Les craintes s’amplifient mardi pour la population civile dans le Soudan en guerre, après des accusations d’exactions massives dans la ville clé d’El-Facher prise par les paramilitaires, et la mort de cinq bénévoles du Croissant-Rouge.
Dernier bastion de l’armée du général Abdel Fattah al-Burhane au Darfour, la ville a été prise dimanche par les Forces de soutien rapide (FSR) après plus de 18 mois de siège. Ces paramilitaires contrôlent désormais l’ensemble du Darfour, une vaste région couvrant le tiers du Soudan.
A El-Facher, les Forces conjointes, alliées de l’armée, ont accusé les FSR d’avoir exécuté « plus de 2.000 civils désarmés » dimanche et lundi, « la plupart des femmes, des enfants et des personnes âgées ».

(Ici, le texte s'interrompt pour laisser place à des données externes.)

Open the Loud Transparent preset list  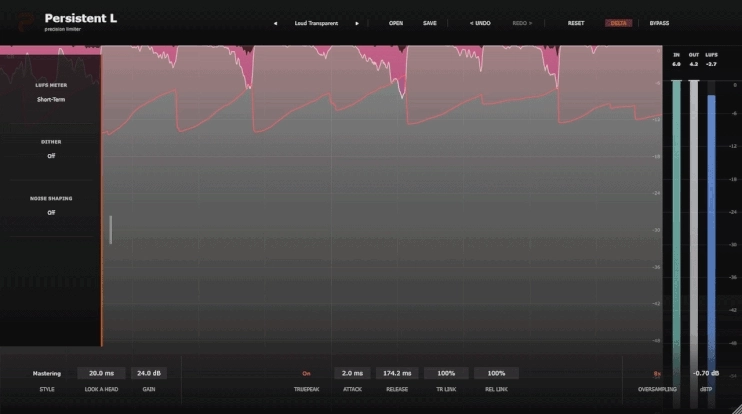(x=316, y=23)
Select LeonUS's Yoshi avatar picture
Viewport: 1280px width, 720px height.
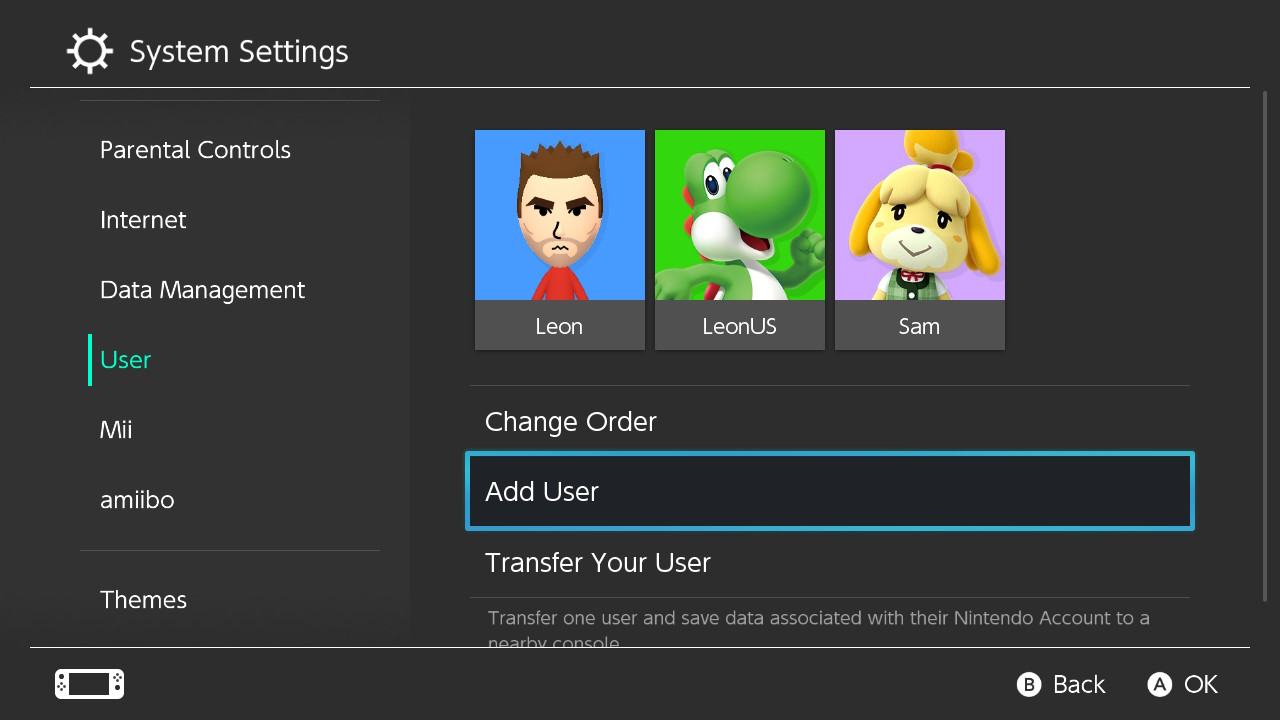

Les FSR ont installé au Darfour une administration parallèle, défiant le pouvoir du général Burhane, dirigeant de facto du Soudan depuis le coup d’Etat de 2021, basé à Port-Soudan (est).
La guerre, qui a éclaté en 2023 entre les paramilitaires et l’armée, a tué des dizaines de milliers de personnes, en a déraciné des millions d’autres et plongé le pays dans ce que l’ONU décrit comme « la pire crise humanitaire au monde. »
Mardi, le Haut-commissariat aux réfugiés de l’ONU a fait état de rapports d' »exécutions atroces » et de « violences sexuelles contre les femmes et les jeunes filles » commises par des groupes armés et s’inquiète de « l’escalade de violences brutales » depuis la chute d’El-Facher.
Quelque 177.000 civils se trouvent encore dans la ville et ses environs, selon l’Organisation internationale pour les migrations.